While this was not the easiest of interviews, it certainly was one of our more important ones. Exhausted from the daily protests and sleeping at a different monastery roof with fellow protesters every night for safety, his face darkened from being out under the hot sun all day, his voice hoarse from giving daily speeches, and his words crackling with emotion as he struggles to describe his horror at the loss of freedom and the innocents who have died… Chit Tun takes listeners to the front lines of the protest movement.

The interview began past midnight, Burmese time, but was cut off midway as the military continues its daily Internet shutdown. Chit Tun woke up several hours later, and after a morning on the street, rejoined us to finish up our talk. Struggling at times to find the right word, his mind so harried that he sometimes loses his train of thought, and at various points not even able to pronounce sounds properly, this is a very personal portrait of the human toll the on-going military coup is taking.

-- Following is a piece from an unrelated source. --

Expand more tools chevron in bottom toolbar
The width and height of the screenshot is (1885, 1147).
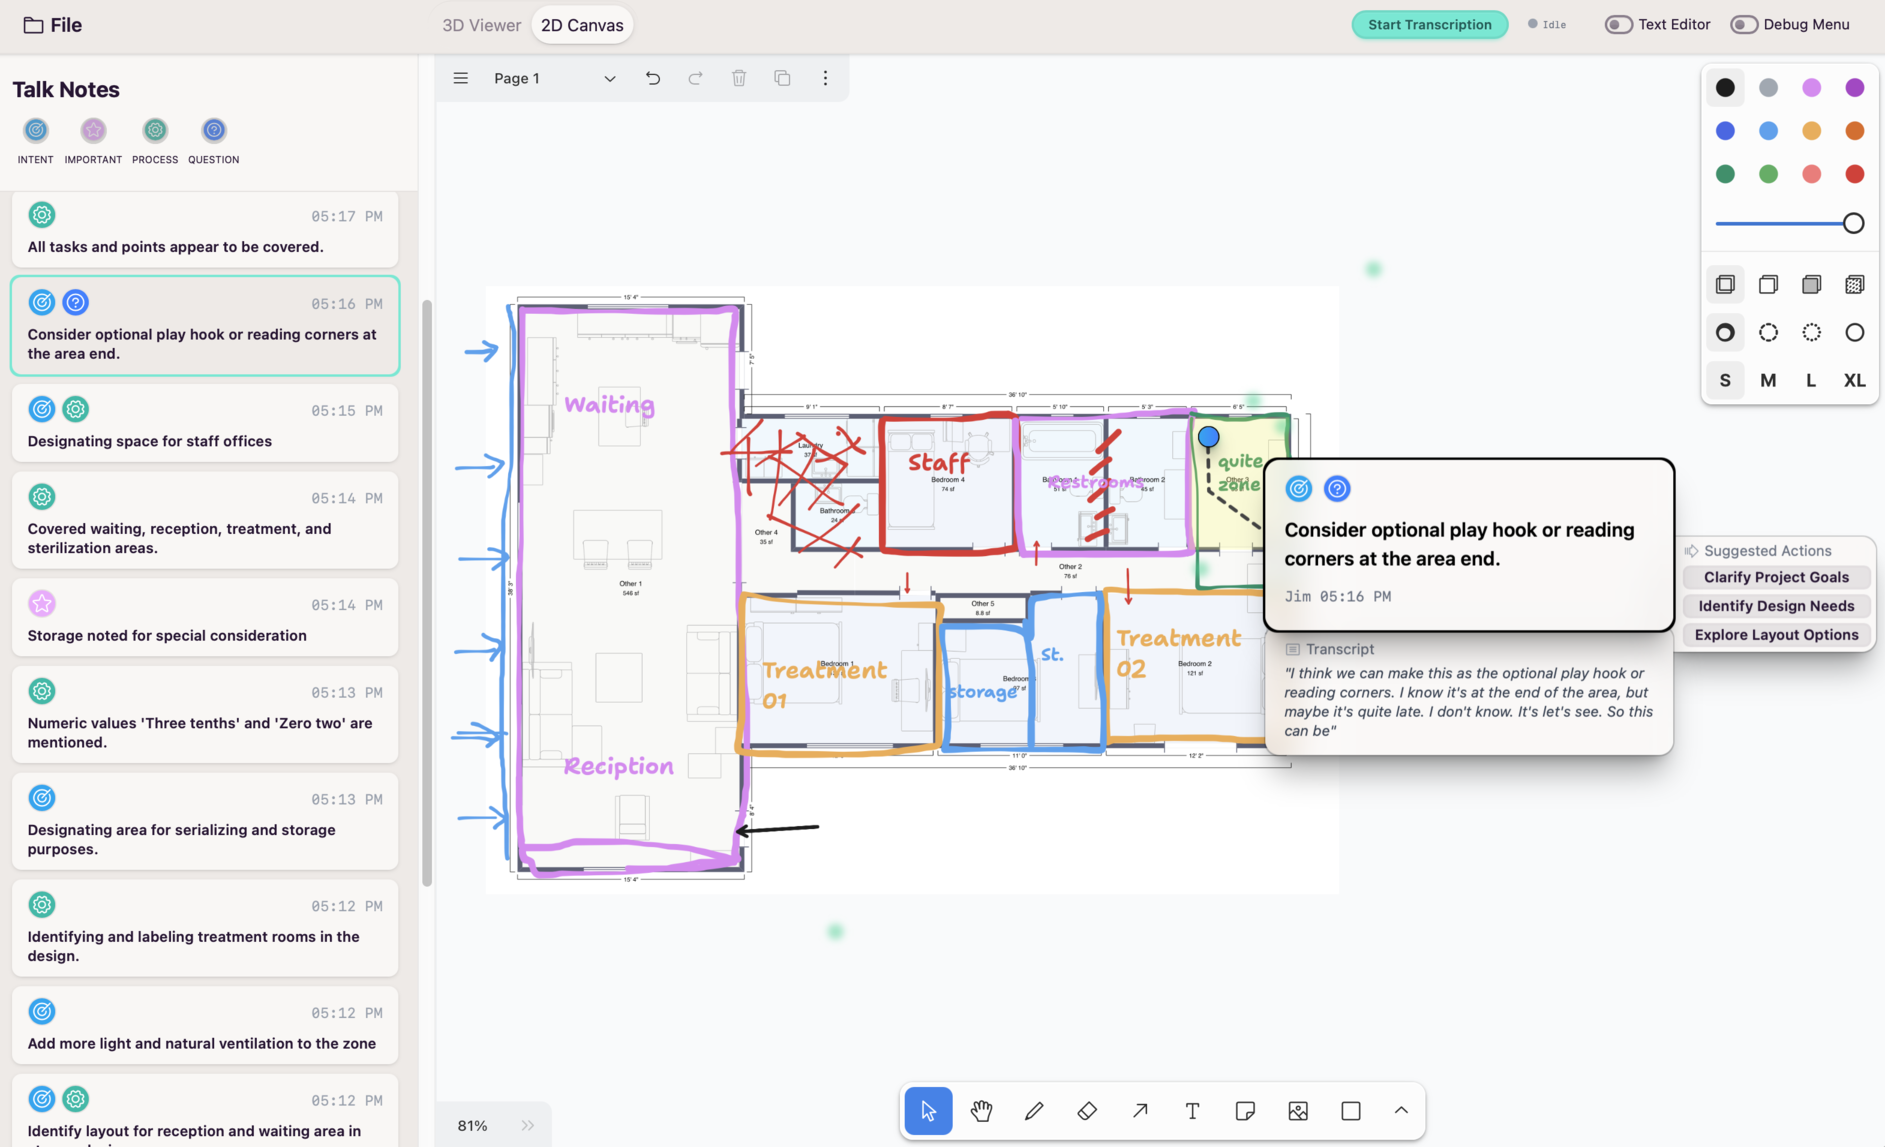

Chit Tun describes his early family life: moving frequently throughout the country following his father’s job as a civil servant, his parents and siblings always worked hard, yet there was rarely enough salary to cover basic needs. The family eventually settled in Hlegu, north of Yangon, and  following his father’s death and with little prospect for higher education, Chit Tun pursued his studies at the local monastery. His English fluency would come in handy, as he taught classes there and also became the liaison for a growing number of foreign meditators who came to practice under Hlegu Sayadaw.

January 2021 was a productive month for Chit Tun: he had secured a very good job in Yangon, gotten married, and found out his new wife was expecting. However, this all changed on February 1st, when the democratically elected government was overthrown. Chit Tun chose to sacrifice everything he now had in order to help win back his country’s freedom, saying, “I don't want I don't want my baby to grow up under the military government.”

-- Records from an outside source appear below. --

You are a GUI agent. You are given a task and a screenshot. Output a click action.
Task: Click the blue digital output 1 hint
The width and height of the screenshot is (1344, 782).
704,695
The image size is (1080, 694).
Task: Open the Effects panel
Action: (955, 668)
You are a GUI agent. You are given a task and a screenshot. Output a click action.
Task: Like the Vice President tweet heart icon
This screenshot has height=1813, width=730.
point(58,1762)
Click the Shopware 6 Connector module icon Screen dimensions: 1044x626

Although Chit Tun had never before engaged in activism like this, he, like so many other Burmese, have an overwhelming memory of the dark times before the 2012 reforms: the corruption, the lack of opportunities and personal freedoms, the hopelessness and despair, the dismal economy, the persistent fear and lawlessness. A refusal to accept life under these conditions once again has animated him, and so many like him, to engage with all his energy to help restore the democracy that has been taken away.

In our talk, Chit Tun describes a day in the life of the protest movement. He notes that there is no one single leader, or even any group of leaders, and that his generation— Generation Z— realizes that each individual needs to take responsibility and be a leader in their own right. He also highlights the importance of non-violence, describing its roots in his Buddhist training at the monastery. This has certainly been put to the test during these protests, and at points in our talk emotion overtakes him, such as he describes his shock and fury first recounting how in Nay Pyi Daw, 19-year old protester Mya Thwe Thwe Khaing was shot through her helmet while protecting herself from a military water hose, and then later in Mandalay, 16-year old medical volunteer Wai Yan Tun was also shot in the head by a military sniper, while helping an injured protester an ambulance. Chit Tun was so enraged by this loss of innocent life that he described wanting to “burn down police stations,” yet his commitment to Buddhist principles reaffirmed his commitment to nonviolence, evoking Michelle Obama’s famous refrain, “When they go low, we go high.”